Questions of contextual design become fundamentally different when an architect is designing in nature, as opposed to an urban or even a suburban or semi-rural environment. What are appropriate stylistic, color and material choices to suit a given setting and how does one make a structure sustainable and unique and but also something that reflects its surroundings and responds to environmental conditions?
This award-winning desert house by by OSKA works with the issues of site, context and livability at a number of scales and in a variety of ways. From a distance, the house reflects the slopes, curves and colors of the rolling hills around it. Up close, the sharp angles cast strong shadows but the modern lines are softened by the use of a natural made-to-weather set of concrete and steel materials.
All of these moves are more than mere design affectations – the large overhangs are essential to keeping the modern rustic house cool in this desert-like environment by providing shade by also channeling the winds that come up over the hillside in order to naturally ventilate the home.

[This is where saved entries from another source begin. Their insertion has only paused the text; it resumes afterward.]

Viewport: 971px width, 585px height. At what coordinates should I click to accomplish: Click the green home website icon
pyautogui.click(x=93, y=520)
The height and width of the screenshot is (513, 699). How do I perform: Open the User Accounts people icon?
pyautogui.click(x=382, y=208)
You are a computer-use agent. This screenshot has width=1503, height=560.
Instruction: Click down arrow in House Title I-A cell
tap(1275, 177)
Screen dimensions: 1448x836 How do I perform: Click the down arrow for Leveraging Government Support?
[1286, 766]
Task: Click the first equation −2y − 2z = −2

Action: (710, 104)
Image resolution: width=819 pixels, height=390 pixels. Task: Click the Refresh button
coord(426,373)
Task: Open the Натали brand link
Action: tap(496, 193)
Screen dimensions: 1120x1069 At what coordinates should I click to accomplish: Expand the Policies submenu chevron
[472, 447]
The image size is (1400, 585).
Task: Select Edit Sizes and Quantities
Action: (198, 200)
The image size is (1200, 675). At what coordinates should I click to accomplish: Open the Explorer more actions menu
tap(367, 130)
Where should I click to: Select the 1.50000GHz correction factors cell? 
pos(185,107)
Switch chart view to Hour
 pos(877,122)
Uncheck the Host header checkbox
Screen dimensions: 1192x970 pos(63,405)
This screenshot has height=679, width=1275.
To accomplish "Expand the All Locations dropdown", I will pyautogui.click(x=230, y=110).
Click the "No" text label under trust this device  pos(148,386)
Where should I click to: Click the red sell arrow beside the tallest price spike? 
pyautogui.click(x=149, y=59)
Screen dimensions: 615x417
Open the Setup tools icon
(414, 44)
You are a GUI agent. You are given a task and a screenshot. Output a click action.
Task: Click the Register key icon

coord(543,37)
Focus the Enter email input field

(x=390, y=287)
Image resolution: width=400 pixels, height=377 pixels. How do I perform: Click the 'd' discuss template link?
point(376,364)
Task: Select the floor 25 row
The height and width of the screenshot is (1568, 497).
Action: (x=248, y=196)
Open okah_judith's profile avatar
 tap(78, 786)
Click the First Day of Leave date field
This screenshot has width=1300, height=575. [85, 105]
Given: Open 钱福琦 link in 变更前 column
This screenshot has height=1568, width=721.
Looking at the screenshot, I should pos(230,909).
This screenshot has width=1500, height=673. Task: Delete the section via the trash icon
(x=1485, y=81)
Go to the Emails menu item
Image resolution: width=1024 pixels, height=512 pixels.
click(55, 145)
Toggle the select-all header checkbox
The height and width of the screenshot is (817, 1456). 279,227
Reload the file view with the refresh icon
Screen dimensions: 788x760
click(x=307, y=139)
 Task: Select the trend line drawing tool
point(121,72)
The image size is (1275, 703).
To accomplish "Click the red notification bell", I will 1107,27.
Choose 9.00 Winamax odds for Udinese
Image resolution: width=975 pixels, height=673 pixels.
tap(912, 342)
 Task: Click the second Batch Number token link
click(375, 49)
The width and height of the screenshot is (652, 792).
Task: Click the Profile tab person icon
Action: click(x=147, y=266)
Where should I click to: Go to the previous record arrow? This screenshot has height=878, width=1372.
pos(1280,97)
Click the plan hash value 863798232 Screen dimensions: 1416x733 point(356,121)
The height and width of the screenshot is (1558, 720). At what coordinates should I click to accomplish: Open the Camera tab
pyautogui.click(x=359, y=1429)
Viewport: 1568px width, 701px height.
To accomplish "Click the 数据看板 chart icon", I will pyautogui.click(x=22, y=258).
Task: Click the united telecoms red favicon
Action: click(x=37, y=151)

The heavy-duty materials are intentionally burn-resisent because the area is prone to forest and brush fires.
Led by Tom Kundig of Olson Sundberg Kundig Allen Architects, “Montecito Residence” is a singular exercise in balancing geometric built forms with natural settings.
Here’s what the architects have to say about this striking project:
“Montecito Residence is a single-family home set in the fire-prone Toro Canyon. The owners wanted a house that minimized its use of scarce natural resources and recognized the challenging environmental conditions of the area. The design solution is a house that functions as an umbrella to shield the house from the sun and allows naturally cool offshore breezes to move through the space. The house is made of simple, fire resistant materials. Steel will be allowed to oxidize and concrete will be toned to allow the house to blend into the landscape.”